The change in these nematodes, however, is a little more complicated. Remember that all the nematodes in each group were newborn and genetically identical. If genetics were left to run free, all of the nematodes would have grown up to be exactly the same.
Instead, Baugh saw fat, fertile nematodes and runty survivalist nematodes. This shows that from birth, every nematode had the capacity to grow up fat or runty, and the environment they grew up in determined how they would turn out.
Scientists call this epigenetics, which is a fancy way of saying the difference is not in the genes themselves, but how the organism reads the genes. Baugh says these epigenetic controls can be changes to the chemical switches on the DNA, how the DNA is packaged or the molecules that do the reading. He says he isn’t sure exactly which ones might control nematode runtiness, but these epigenetic controls can be passed down along with the DNA itself when the nematodes reproduce.

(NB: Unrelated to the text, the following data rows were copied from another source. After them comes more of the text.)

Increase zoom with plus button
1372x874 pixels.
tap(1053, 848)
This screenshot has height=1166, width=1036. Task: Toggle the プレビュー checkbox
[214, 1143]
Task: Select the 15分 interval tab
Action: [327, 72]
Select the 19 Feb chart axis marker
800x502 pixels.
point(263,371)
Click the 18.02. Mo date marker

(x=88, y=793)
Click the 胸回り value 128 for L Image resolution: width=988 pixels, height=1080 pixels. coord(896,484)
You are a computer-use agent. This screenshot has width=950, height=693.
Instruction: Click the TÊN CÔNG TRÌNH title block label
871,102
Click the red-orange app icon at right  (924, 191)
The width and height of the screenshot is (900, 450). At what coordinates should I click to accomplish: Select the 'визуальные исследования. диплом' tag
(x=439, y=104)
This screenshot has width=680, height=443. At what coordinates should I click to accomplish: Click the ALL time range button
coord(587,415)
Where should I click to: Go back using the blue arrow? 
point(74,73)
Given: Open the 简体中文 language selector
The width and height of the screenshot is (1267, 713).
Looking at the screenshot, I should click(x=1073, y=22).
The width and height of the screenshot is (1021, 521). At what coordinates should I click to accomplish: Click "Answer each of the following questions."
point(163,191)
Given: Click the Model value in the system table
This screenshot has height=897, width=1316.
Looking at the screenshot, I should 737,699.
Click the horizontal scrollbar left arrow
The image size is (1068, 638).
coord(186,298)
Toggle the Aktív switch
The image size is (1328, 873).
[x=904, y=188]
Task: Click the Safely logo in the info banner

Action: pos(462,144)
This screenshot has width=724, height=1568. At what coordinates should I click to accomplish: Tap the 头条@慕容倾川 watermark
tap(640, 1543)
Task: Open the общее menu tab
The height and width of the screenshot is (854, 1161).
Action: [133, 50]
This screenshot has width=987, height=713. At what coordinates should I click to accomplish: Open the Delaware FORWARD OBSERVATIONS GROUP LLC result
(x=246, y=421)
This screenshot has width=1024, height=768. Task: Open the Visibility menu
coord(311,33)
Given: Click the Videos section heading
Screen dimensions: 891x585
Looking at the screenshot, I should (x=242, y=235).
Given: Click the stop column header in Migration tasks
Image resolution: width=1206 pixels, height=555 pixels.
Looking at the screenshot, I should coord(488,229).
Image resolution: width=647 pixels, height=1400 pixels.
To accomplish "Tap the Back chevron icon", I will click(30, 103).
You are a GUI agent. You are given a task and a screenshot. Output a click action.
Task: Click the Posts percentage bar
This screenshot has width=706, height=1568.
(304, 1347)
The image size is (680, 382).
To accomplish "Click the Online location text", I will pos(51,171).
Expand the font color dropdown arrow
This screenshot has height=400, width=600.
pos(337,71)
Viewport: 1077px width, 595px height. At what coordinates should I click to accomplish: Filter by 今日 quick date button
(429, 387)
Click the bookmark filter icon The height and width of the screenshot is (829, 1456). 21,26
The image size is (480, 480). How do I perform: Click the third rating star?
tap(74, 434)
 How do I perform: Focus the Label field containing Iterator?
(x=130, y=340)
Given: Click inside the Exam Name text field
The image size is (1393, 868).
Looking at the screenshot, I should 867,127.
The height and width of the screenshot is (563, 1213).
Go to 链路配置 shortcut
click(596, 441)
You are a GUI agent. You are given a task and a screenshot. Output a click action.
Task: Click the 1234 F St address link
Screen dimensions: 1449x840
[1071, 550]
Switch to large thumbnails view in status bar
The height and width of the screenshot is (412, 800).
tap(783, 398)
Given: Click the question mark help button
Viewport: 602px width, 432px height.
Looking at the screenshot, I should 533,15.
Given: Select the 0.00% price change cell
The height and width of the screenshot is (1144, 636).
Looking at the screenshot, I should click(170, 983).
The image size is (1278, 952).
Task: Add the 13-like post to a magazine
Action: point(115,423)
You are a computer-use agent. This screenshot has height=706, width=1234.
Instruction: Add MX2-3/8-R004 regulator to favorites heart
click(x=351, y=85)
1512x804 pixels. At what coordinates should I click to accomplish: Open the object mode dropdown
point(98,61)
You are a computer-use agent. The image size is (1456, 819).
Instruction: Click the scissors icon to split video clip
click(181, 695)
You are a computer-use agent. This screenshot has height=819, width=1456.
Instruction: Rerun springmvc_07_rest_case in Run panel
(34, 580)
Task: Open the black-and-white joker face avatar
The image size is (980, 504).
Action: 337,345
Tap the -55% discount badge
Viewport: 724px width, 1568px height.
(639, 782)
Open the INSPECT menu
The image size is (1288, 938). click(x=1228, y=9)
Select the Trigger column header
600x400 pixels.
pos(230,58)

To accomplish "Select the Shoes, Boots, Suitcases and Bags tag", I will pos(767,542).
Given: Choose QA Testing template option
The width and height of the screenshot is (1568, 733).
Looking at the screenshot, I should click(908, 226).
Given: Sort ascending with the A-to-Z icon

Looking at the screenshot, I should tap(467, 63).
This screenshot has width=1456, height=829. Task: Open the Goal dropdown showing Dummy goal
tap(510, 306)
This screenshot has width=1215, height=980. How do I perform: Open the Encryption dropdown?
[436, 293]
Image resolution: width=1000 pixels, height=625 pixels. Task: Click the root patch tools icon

Baugh says that in their natural environments, nematodes hit patches of feast and famine. During feast times, the runty nematodes are clear underdogs. The fat ones grow and reproduce much more prolifically, and therefore pass on the DNA controls to make big robust nematodes. During famine, the script flips and the runty survivalists that can make the most of their food are the heavy favorites and pass on their DNA controls.
The nematodes will live large while they can, but when famine strikes the newborns will grow up tough and runty. They will pass their runty toughness down for a few generations until they find a feast again and the population can flourish once again thanks to the tough underdogs.
Baugh says this effect is most likely not limited to nematodes, and may even apply to humans, but more research will be needed to determine to what degree adversity may or may not affect our physiology.
The paper describing this research was published in the journal Genetics.
— Daniel Lane
Daniel Lane covers science, engineering, medicine and the environment in North Carolina.